Others insist that the emergence of the microblade technique sensu strictu occurred later, around 20k.a. B.P. in the Far East and was always connected with pressure debitage and the Yubetsu core type (and later derivate of this core type). The Yubetsu method involves preparing mainly bifacial or boat-shaped core blanks with symmetrical cross sections and forming platforms by removing spalls from the lateral edge of a blank.
The earliest example of microblade technology sensu lato at Tolbor-15 in the Khangai Mountains of northern Mongolia was identified in Horizon 5 (single date 28,5 k.a. BP) , a boat-shaped micro core fashioned on a trihedral blank. All microcores except this one were produced by percussion, and the percentage of microblades in the horizon overall is very low. Horizons 3 and 4 (14,-15 k.a. BP.) at Tolbor-15, contain several, well established types of microcores; those produced on thin flakes with retouched bases and a narrow blade-removal surface and a second type made on bifacial preforms, with platforms prepared by the sequential removal of ski spalls.
In the southern Trans Baikal area microblade production is proposed for the site Studenoye 2 and Ust’Menza 2 was dated to 17 k.a. BP. In Siberia the production of regular microblades and the use of pressure technology were identified on Upper Palaeolithic sites dated after the Last Glacial maximum and already before start of Greenland Interstadial 1.
Both microblade technology and the pressure technique sensu stricto appear in Hokkaido / Japan suddenly around 20 k.a B.P. and without local precedent. It is interesting to note that the appearance of microblade technology and the pressure technique in Hokkaido roughly corresponds to the beginning of the severe cold and dry conditions in the LGM.
Pressure debitage seems to be rare and isolated in Pleolithic Central and South Europe before the Mesolithic. An exception is the Magdalenian site of the "Rocher-de-la-Caille" which is located in the high valley of the river Loire, and part of the sites, that were flooded to make way for the Villerest dam. Pressure debitage was clearly used in the production of certain bladelets preferabily on transluscent blond flint blade blanks imported from the Cher valley. Anyhow, its specic technique at the type-side, that is pressure, seems to have had only limited success at the time.

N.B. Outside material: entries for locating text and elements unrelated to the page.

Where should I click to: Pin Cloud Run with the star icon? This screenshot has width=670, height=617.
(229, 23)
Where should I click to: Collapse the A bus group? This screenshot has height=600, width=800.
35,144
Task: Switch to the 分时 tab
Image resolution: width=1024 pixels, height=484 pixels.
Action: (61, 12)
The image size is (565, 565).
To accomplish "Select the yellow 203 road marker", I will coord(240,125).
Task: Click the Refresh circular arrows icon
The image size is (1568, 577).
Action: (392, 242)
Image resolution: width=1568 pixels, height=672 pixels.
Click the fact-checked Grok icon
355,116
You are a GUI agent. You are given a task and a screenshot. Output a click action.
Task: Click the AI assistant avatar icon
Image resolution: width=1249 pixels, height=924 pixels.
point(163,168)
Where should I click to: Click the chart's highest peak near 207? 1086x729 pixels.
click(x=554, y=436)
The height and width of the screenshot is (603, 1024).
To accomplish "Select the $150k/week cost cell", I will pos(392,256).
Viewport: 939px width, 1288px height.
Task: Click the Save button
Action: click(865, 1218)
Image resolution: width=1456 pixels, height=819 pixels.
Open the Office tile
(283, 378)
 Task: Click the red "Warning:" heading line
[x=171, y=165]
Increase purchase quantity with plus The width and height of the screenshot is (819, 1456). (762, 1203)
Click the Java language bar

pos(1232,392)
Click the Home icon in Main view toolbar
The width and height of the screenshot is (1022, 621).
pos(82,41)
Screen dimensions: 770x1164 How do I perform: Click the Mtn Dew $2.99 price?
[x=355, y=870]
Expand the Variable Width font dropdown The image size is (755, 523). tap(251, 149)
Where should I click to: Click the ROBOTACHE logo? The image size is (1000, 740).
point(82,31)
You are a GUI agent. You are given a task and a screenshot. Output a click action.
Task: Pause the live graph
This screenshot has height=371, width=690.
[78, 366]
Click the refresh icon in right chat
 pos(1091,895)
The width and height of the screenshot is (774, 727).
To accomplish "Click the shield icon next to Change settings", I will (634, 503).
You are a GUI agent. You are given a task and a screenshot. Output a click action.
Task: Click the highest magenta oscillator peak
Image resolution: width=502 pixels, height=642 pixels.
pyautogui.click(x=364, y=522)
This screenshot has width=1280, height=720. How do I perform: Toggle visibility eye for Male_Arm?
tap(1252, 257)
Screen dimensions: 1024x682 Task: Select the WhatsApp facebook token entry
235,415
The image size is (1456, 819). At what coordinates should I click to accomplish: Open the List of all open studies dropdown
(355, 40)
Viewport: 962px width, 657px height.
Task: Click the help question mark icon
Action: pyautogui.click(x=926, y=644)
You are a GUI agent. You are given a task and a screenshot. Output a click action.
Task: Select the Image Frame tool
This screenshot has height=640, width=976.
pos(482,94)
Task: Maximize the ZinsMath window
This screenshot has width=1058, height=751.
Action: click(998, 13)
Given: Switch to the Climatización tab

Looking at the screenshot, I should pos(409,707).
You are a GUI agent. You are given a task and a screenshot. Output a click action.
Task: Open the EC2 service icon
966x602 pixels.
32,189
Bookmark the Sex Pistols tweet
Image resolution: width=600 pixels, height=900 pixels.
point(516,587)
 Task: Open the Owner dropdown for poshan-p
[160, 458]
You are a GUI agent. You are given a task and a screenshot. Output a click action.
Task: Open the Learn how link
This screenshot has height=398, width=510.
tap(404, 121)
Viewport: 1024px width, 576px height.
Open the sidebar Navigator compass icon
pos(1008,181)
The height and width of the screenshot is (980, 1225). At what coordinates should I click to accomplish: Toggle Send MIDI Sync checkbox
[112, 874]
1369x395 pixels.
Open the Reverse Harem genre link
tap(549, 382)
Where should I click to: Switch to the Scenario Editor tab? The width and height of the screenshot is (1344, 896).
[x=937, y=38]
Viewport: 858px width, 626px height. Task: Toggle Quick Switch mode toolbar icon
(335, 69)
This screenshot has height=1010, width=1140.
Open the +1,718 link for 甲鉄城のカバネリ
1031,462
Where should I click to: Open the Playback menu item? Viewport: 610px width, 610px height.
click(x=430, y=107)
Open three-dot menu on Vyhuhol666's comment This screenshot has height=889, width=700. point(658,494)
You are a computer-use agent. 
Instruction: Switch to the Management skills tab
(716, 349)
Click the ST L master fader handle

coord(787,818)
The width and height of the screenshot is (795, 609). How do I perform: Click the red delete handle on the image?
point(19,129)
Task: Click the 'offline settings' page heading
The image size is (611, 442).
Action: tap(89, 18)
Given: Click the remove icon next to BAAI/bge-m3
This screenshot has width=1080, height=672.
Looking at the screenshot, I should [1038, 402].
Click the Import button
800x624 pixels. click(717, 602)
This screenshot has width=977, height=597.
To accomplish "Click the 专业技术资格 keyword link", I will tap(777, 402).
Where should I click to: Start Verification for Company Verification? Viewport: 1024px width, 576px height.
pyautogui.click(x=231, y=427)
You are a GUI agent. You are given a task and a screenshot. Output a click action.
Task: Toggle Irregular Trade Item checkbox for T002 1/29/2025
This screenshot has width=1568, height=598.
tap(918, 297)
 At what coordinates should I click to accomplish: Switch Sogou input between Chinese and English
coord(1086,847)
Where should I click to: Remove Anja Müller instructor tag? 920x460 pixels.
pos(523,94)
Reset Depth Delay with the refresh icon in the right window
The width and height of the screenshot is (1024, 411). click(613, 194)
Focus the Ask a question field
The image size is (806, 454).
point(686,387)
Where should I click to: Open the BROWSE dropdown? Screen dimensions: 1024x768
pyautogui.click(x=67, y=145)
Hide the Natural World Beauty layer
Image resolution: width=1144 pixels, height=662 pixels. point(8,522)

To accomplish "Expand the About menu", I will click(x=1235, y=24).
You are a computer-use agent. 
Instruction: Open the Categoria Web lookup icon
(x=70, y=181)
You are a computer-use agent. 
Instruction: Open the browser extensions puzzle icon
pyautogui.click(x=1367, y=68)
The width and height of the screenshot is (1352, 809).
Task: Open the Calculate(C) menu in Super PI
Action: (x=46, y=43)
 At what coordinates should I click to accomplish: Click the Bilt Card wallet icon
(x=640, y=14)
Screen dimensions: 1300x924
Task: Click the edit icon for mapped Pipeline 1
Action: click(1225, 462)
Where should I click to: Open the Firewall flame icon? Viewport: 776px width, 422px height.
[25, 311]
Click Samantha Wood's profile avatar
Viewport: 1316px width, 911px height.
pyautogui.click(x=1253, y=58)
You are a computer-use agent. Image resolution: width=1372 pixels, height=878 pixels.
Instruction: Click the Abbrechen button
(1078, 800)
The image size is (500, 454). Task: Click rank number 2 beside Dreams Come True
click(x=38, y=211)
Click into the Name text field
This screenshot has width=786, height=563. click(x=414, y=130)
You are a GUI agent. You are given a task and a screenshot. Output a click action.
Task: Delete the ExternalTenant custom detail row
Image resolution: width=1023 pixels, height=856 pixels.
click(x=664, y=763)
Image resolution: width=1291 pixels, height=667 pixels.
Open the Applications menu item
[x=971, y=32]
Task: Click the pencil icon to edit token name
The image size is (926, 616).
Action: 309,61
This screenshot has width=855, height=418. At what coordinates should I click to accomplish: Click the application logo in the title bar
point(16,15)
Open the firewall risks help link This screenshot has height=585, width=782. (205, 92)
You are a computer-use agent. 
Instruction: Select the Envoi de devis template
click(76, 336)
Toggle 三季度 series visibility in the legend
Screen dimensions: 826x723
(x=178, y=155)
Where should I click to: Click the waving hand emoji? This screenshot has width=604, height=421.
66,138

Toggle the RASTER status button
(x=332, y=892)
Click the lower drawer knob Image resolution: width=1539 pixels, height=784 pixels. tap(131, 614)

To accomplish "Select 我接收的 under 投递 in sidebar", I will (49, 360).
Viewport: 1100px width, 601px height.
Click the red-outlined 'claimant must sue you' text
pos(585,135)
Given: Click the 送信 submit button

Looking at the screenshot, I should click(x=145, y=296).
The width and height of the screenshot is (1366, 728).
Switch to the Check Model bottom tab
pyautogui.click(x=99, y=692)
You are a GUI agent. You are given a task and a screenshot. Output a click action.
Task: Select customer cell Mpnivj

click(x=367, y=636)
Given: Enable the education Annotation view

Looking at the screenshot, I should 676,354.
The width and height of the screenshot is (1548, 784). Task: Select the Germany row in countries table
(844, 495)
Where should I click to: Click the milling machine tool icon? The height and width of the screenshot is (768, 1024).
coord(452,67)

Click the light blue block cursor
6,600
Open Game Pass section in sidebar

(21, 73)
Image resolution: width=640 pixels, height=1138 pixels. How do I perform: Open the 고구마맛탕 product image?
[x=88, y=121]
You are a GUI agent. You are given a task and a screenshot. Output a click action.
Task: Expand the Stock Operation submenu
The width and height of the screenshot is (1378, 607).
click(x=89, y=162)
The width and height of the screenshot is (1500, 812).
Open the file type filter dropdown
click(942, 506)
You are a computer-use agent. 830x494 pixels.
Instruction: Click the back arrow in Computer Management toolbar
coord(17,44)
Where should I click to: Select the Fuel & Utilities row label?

The Upper Capsian is characterized by abundant and varied geometric microliths and numerous forms of backed bladelets. Burins are fewer than during the typical Caspian, but there is much regional variability. Amongst the main distinctions between the Typical and the Upper Capsian, the later variant, is the greater abundance of geometric microliths and the existence of bladelets produced by pressure flaking performed at mitric cores (Figure 6). Palaeoenvironmental changes centered on the 8,200 calBP event have recently correlated with changes in subsistence and technology traditionally associated with the difference between Typical Capsian and Upper Capsian (Figure 5: Blade Cores from the late Capsian).
Following the removal of cortex (when applicable), bifacial, unifacial, and expedient flake stone tools could be produced through lithic reduction. Prismatic blade production (Figure 6), a technique employing a pressure flaking-like technique that removed blades from a polyhedral core, was ubiquitous throughout Mesoamerica. Modern attempts to redesign production techniques are heavily based on Spanish records and accounts of witnessed obsidian knapping.